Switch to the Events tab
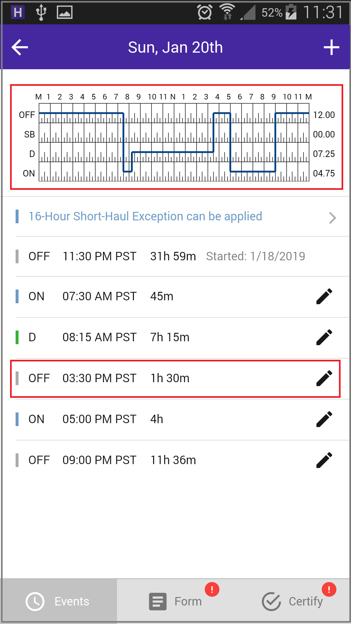351x624 pixels. point(59,601)
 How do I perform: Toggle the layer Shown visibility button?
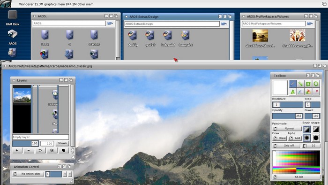62,143
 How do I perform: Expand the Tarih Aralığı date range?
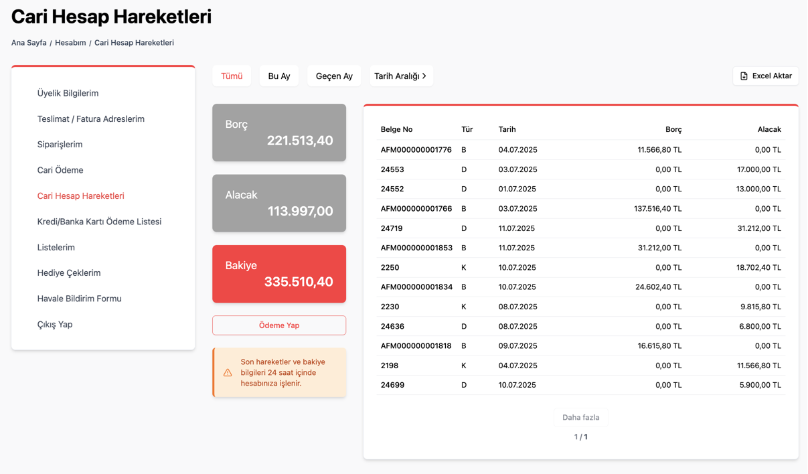[401, 76]
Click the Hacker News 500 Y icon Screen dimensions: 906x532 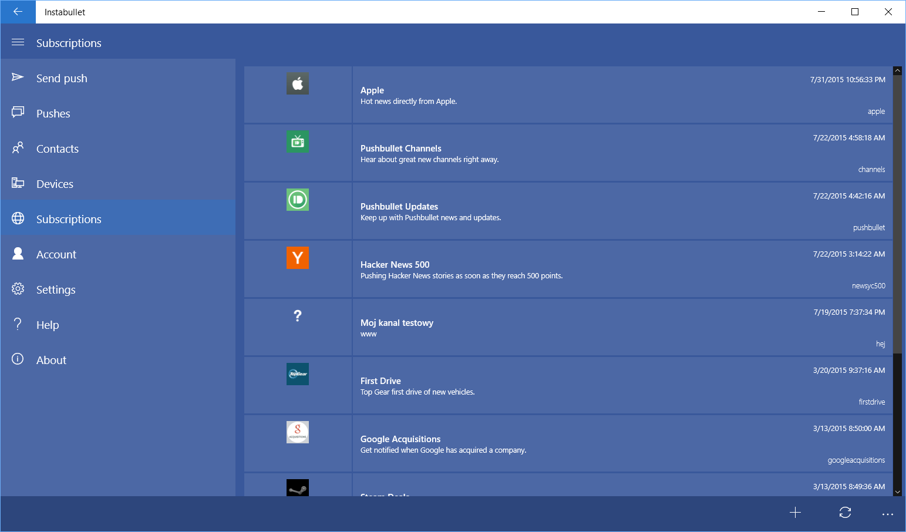(x=298, y=257)
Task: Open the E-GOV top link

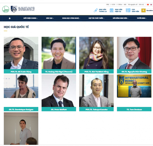Action: 113,5
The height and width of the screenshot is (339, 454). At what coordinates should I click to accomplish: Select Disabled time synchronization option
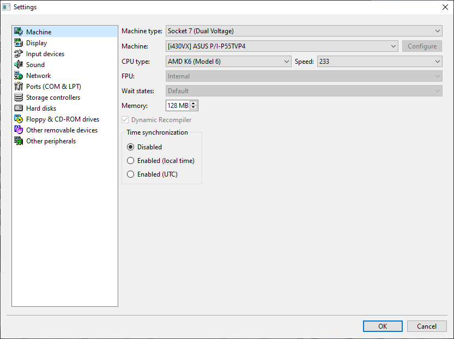coord(130,147)
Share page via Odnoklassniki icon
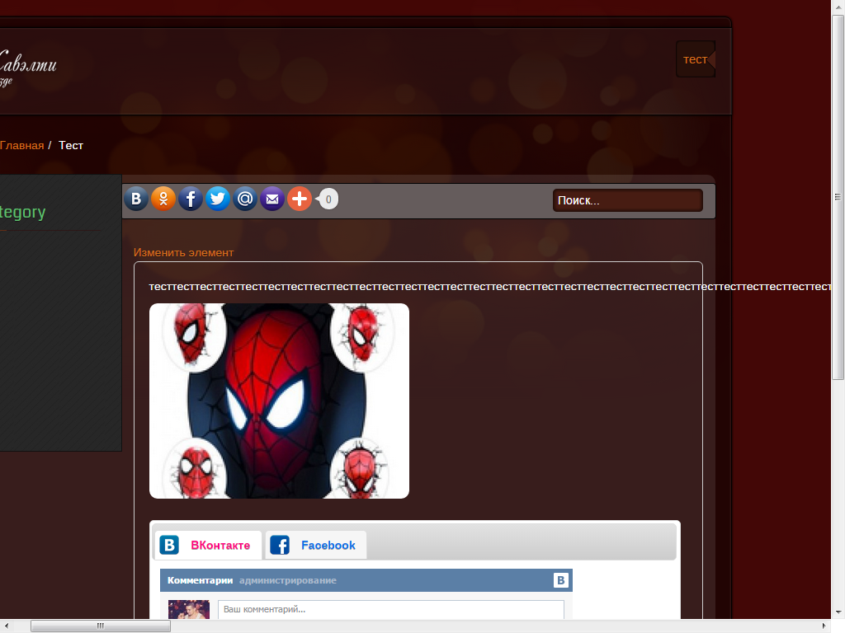845x633 pixels. [163, 199]
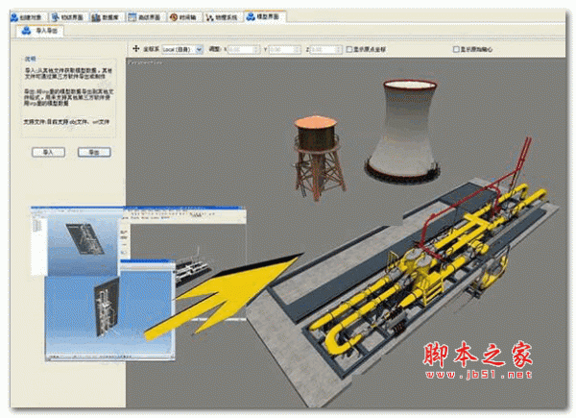The width and height of the screenshot is (576, 418).
Task: Open the 创建对象 tab
Action: [26, 17]
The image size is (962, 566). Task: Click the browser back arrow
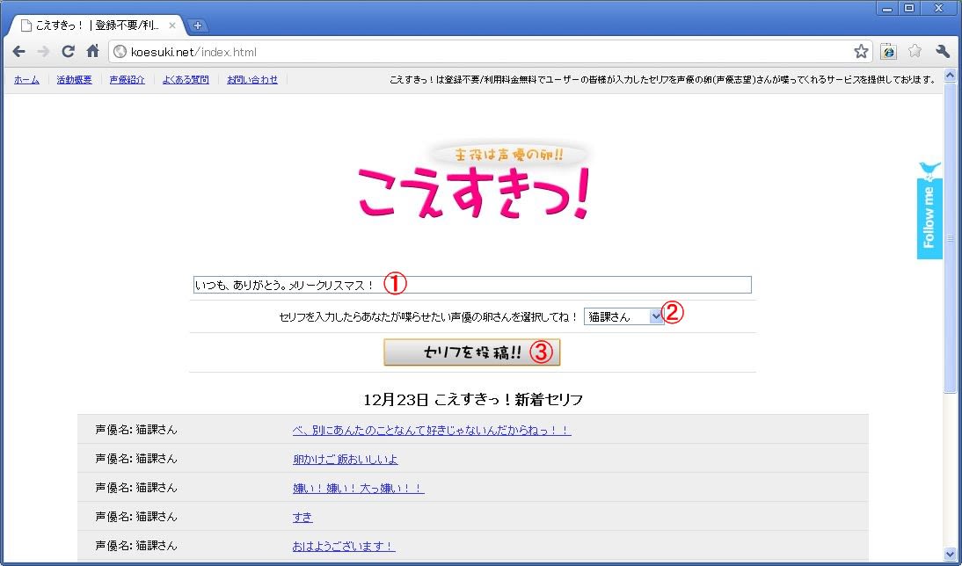[18, 52]
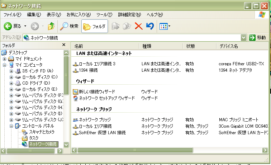The image size is (271, 165).
Task: Click the 移動 (Go) button
Action: coord(258,37)
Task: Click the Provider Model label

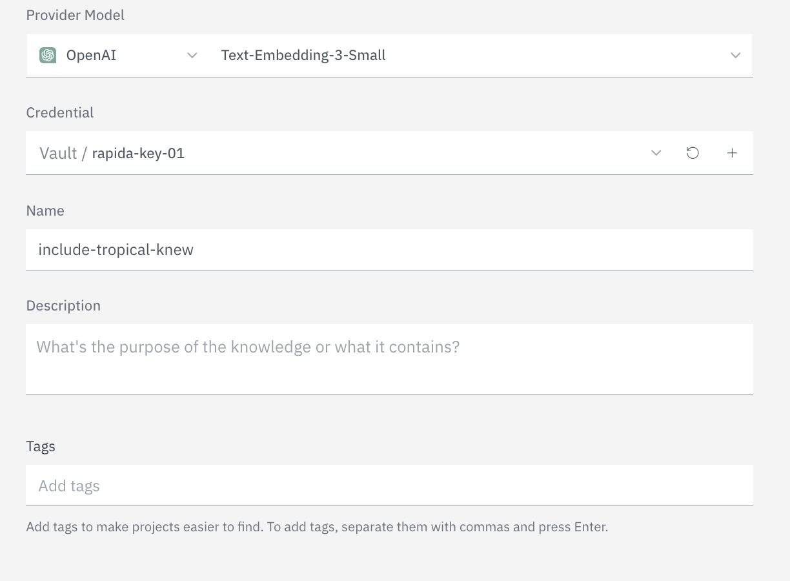Action: pyautogui.click(x=76, y=15)
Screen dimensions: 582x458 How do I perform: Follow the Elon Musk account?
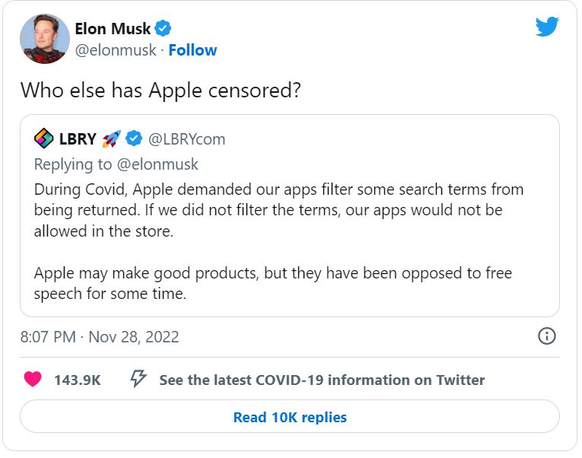tap(192, 50)
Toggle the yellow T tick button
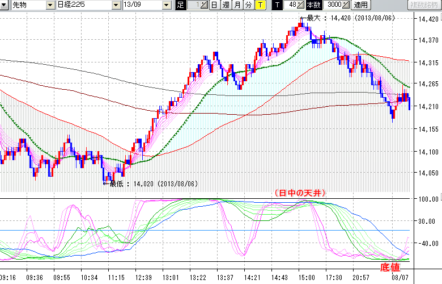The height and width of the screenshot is (284, 442). (x=260, y=5)

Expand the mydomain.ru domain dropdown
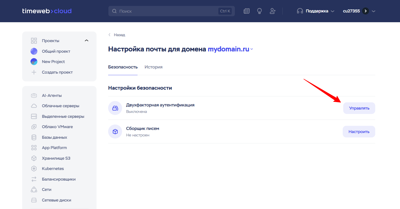(252, 49)
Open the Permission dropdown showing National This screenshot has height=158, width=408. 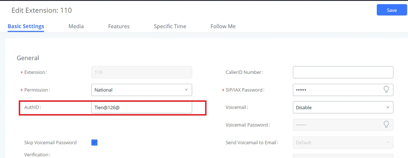click(x=142, y=90)
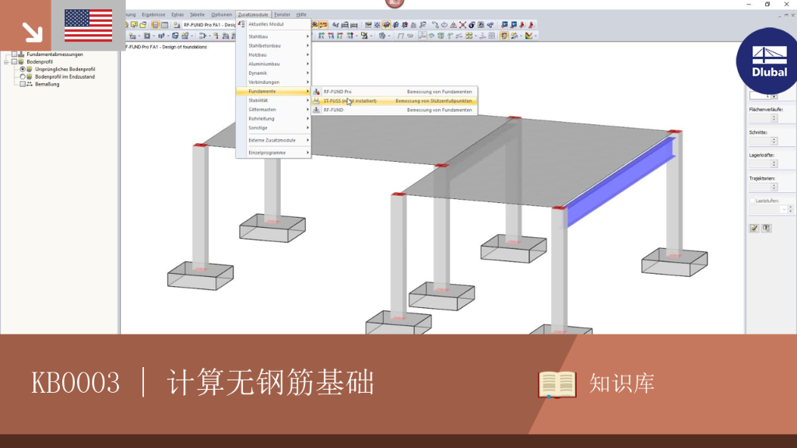797x448 pixels.
Task: Click the Dlubal logo badge
Action: (x=768, y=61)
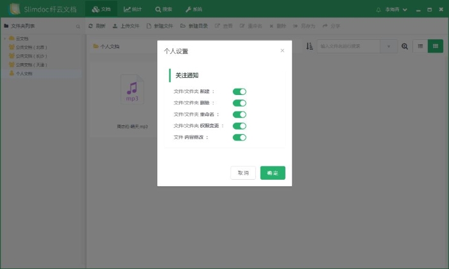Close the 个人设置 dialog with X
The image size is (449, 269).
[282, 51]
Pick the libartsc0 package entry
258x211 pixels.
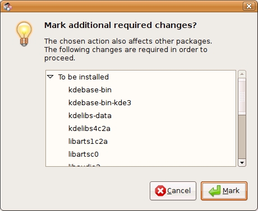click(141, 154)
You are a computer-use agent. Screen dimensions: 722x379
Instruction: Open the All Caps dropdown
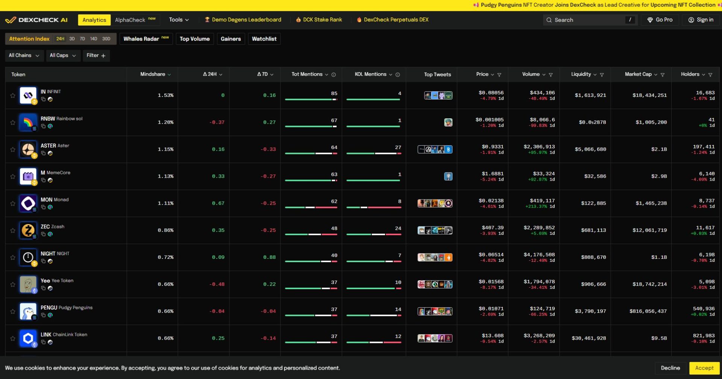click(63, 56)
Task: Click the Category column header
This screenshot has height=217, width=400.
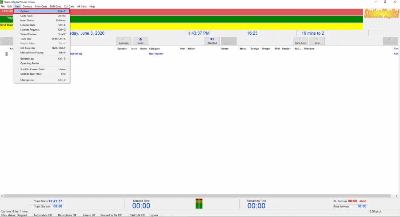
------------------------------------------------
__Exercise brief__. For the entries above, the output must hold exactly the lines from the one with "Task: Click the Category column header" through the last line, both included, and no pictures.

__Answer to this problem__.
Task: Click the Category column header
This screenshot has height=217, width=400.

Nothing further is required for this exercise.